### Document extract

November 26, 2018

Towards Better C++ Modules - Part 1: Modules mapping

In this blog post, we will talk about modules mapping. Modules mapping is a mechanism by which is a module name is associated with the source file that defines that module’s interface.

A module is closed and self-contained. Which mean that for every module name there must exist one and only source file defining that module.

Module mapping is not useful to the compiler per-say. By the time the compiler encounters an import declaration, the module binary interface must exist and be known to the compiler.

However, module mapping is very important to tooling. It is notably something build systems will have to perform constantly since module mapping is necessary to build the dependency graph.

Remember that modules make the dependency graph more dynamic and notably the dependency graph needs to be refreshed every time a file is modified.

Module, where you at?

Before we can find one module, we need to find all modules. Every time a header exists in an include world, a module may exist in an import universe.

Your code will both consume and produce modules, just like it uses and produces headers.
The STL will most likely be a snowflake module - that will just be there
System libraries may use - Why would they not? So all the development packages in Debian might have module interface.
Non-System third-party libraries - Maybe these are in a git submodule, Conan, Vcpkg, a folder somewhere on a shared drive mounted from that computer in Dennis’s office downstairs.
Maybe even the module you are looking for isn’t even in your computer at all. Because if you write import sg15.io2d your awesome build system will fetch the corresponding module on the internet for you. That’s a story for another time.

In short, while there are some expectations that modules will be easier to collect than headers since modules don’t suffer the issues related to paths management, a builds tool will have to look in a number of places to collect a list of files that may declare a module.

Armed with a list of places where you might find files that may declare modules, we must collect individual module-declaring files. A simple way to do that is to look at each file’s extension. Might a .h declare a module ? A .hpp ? A .hppm ? A .cpp ? A .cppm ? A .cxx ? .mpp ? .mxx ? The thing is, The standard doesn’t concern itself with file extensions, so a build system, one that will scan files for you will have to poke at anything that might possibly declare a module. And yeah, that probably means all existing .h and .hpp out of habit, because nobody will tell them to, people will write libraries that use this scheme.

Poking at modules

To get the name of the modules declared in a given file, you must open it and preprocess and lex it until you get an export module name; declaration. This can be hundreds of lines into the file and the file might also declare a module global fragment which the build system doesn’t care about - but which need possible for modules to include non-modular code. I will come back to the preprocessor in a later article. For now, it’s enough to say that extracting the name of a module from a file is non-trivial and require a full-fledged compiler.

### Data block

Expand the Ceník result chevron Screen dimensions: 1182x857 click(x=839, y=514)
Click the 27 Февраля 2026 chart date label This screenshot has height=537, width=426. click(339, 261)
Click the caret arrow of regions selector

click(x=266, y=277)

### Task instructions
1. Using the blog post on C++ modules mapping, decide whether each statement agrees with it: (a) the standard prescribes which file extensions a module file must use; (b) module mapping is needed to build the dependency graph; (c) a module's name can be pulled from a file without a full-fledged compiler. Answer yes or no for each and quote the words of the post that decide it.
2. Reproduce word for word the part of the blog post on C++ modules mapping that opens with the words containing "However, module mapping" and closes with "file is modified.".

### The results
1.
(a) No: "The standard doesn’t concern itself with file extensions"
(b) Yes: "module mapping is necessary to build the dependency graph"
(c) No: "extracting the name of a module from a file is non-trivial and require a full-fledged compiler"

2.
However, module mapping is very important to tooling. It is notably something build systems will have to perform constantly since module mapping is necessary to build the dependency graph.

Remember that modules make the dependency graph more dynamic and notably the dependency graph needs to be refreshed every time a file is modified.